A Unified Framework for the Scheduling of Guaranteed Targeted Display Advertising Under Reach and Frequency Requirements
成果类型:
Article
署名作者:
Hojjat, Ali; Turner, John; Cetintas, Suleyman; Yang, Jian
署名单位:
University System Of New Hampshire; University of New Hampshire; University of California System; University of California Irvine; Yahoo! Inc; Yahoo! Inc
刊物名称:
OPERATIONS RESEARCH
ISSN/ISSBN:
0030-364X
DOI:
10.1287/opre.2016.1567
发表日期:
2017
页码:
289-313
关键词:
optimal-control models
online
web
摘要:
Motivated by recent trends in online advertising and advancements made by online publishers, we consider a new form of contract that allows advertisers to specify the number of unique individuals that should see their ad (reach) and the minimum number of times each individual should be exposed (frequency). We develop an optimization framework that aims for minimal under-delivery and proper spread of each campaign over its targeted demographics. As well, we introduce a pattern-based delivery mechanism that allows us to integrate a variety of interesting features into a website's ad allocation optimization problem that have not been possible before.
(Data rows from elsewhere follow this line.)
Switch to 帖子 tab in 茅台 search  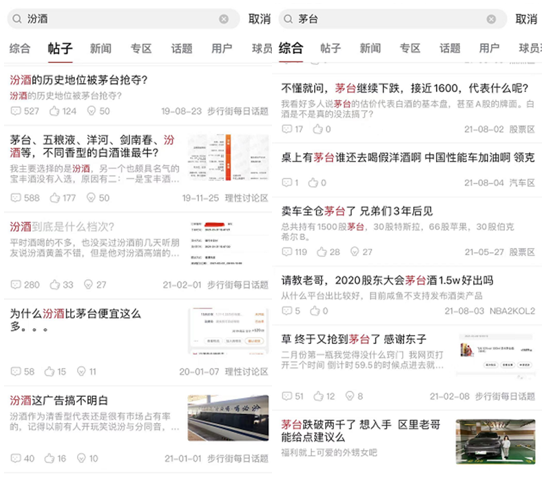pos(331,48)
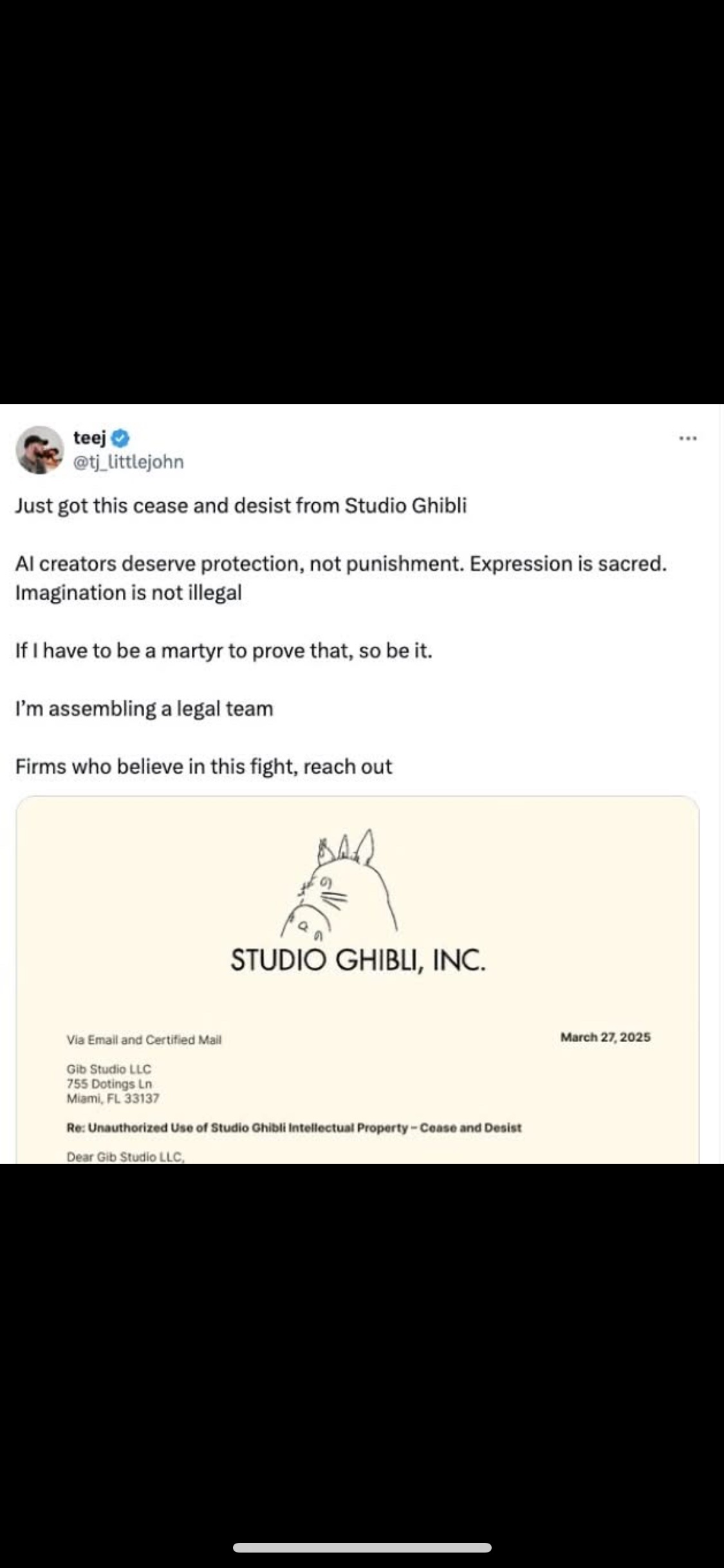The height and width of the screenshot is (1568, 724).
Task: Tap the 'Re: Unauthorized Use' subject line
Action: click(x=293, y=1128)
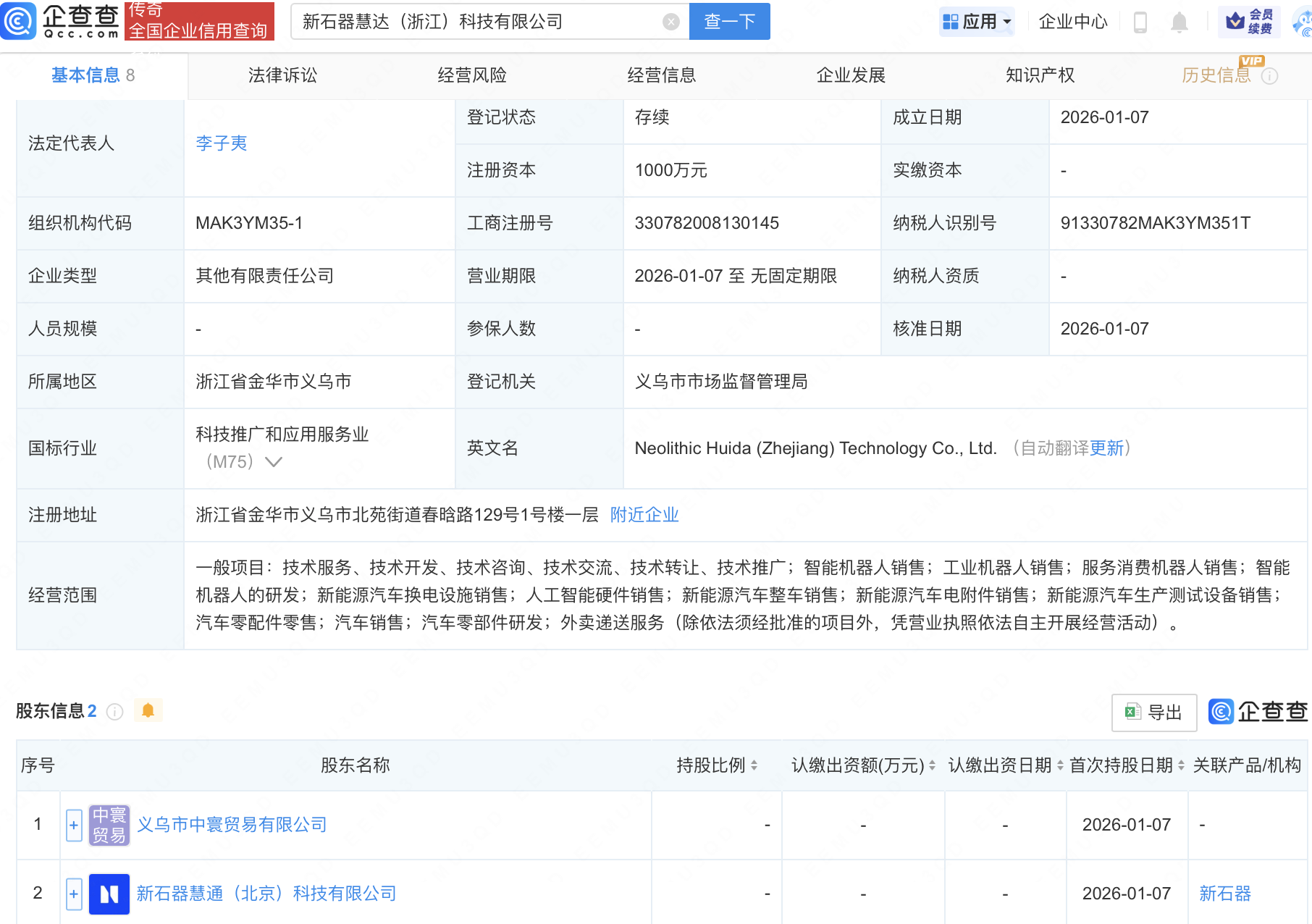Export shareholder data with 导出 button
The image size is (1312, 924).
(x=1154, y=713)
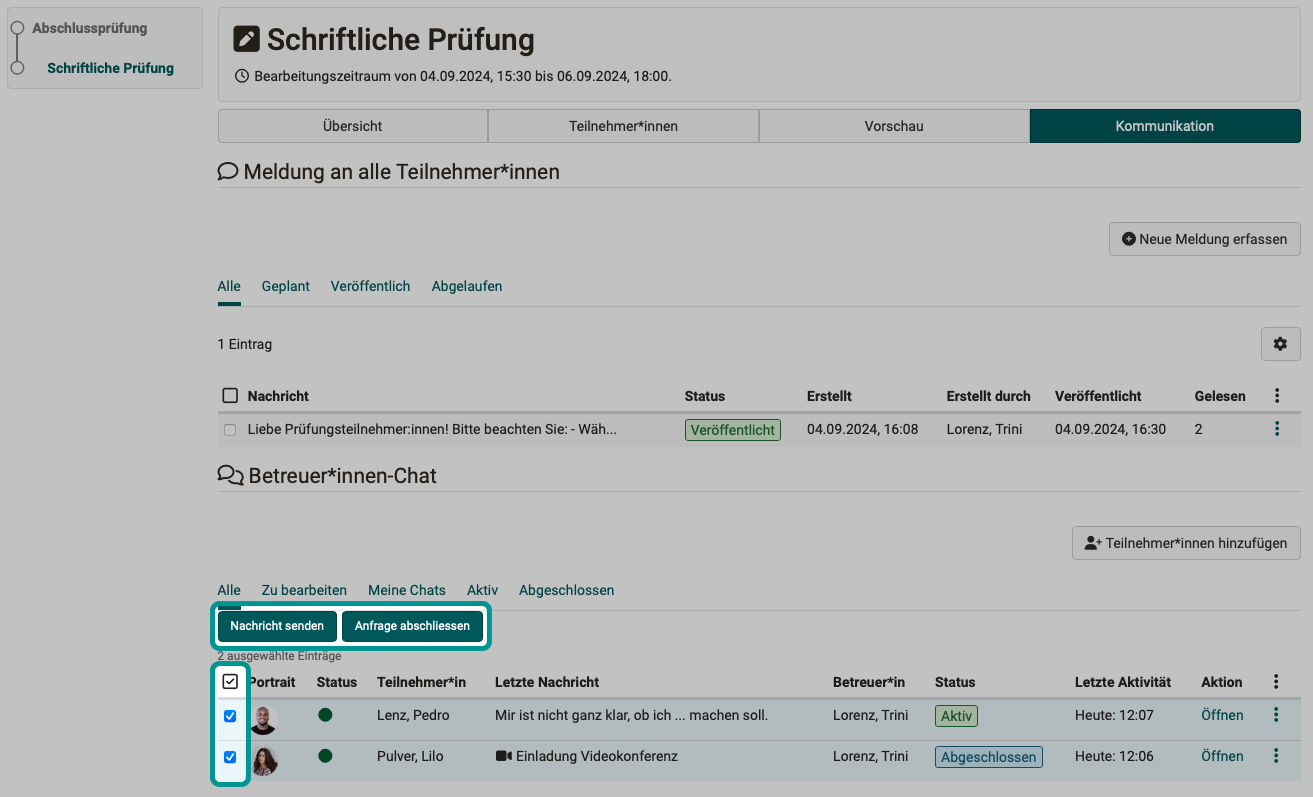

For example, our approach allows publishers to implement any desired pacing of ads over time at the user level or control the number of competing brands seen by each individual. We develop a two-phase algorithm that employs column generation in a hierarchical scheme with three parallelizable components. Numerical tests with real industry data show that our algorithm produces high-quality solutions and has promising run-time and scalability. Several extensions of the model are presented, e.g., to account for multiple ad positions on the webpage or randomness in the website visitors' arrivalprocess.